What does the language sensitivity experiment tell us?

Across ten verticals and six languages, Google’s cross-language domain overlap is typically 0–0.1 Jaccard, with the highest cell (EN–ES electric vehicles) just above 0.1. Relative to this: - Claude shows much higher cross-language stability, reusing the same authority domains across languages. - Perplexity and Gemini have mostly very low overlaps, with a few moderate cells. - GPT has the lowest cross-language overlap: domain sets across languages are “consistently near-zero,” indicating different site ecosystems per language. However, brand overlap is much higher than domain overlap; engines often recommend the same brands but justify them with different local-language sites.

Does language change the type of sources AI engines use?

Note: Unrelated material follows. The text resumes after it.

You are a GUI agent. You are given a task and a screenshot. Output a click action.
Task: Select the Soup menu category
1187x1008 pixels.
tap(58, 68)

When aggregating all verticals and languages, the authors find the engine identity matters more than language: all AIs follow an earned ≫ brand ≫ social pattern, regardless of language. GPT and Claude are the most Earned-heavy; Perplexity and Gemini allocate a larger share to Brand and Social but still keep Earned dominant. So translating content alone is not enough. A French or Japanese version of a brand’s site only helps if the engine already regards that domain (or its local reviewers) as an authority. GEO has to be localized at the ecosystem level—building non-English earned coverage, not just non-English landing pages.

How exactly did the authors classify and date links?

Each URL returned by an engine was: - Normalized to its base domain. - Classified as Brand, Earned, or Social using a rule list of known social domains plus GPT prompts for ambiguous cases. - Crawled for dates in HTML metadata, JSON-LD,

What overarching patterns do the authors emphasize for practitioners?

Across experiments, three consistent patterns emerge: - AI search is structurally Earned-first. In software, GPT shifts from Google’s 43.7% Brand / 10.9% Social / 45.4% Earned mix to 72.7% Earned and near-zero Social; similar reversals appear across verticals. - Social is nearly absent in AI citations. Reddit, YouTube, Quora and similar sites form a small fraction, except in Perplexity which still caps Social near ~15–24% depending on experiment. - Overlap with Google is modest, especially in local and product niches. Smartphones/laptops overlap only 15–32% (top-5), and local services like IT support see as little as 0.1% overlap. Their inference: GEO must treat AI search as its own channel—heavily centered on editorial authority and structured justification—rather than a side effect of traditional SEO.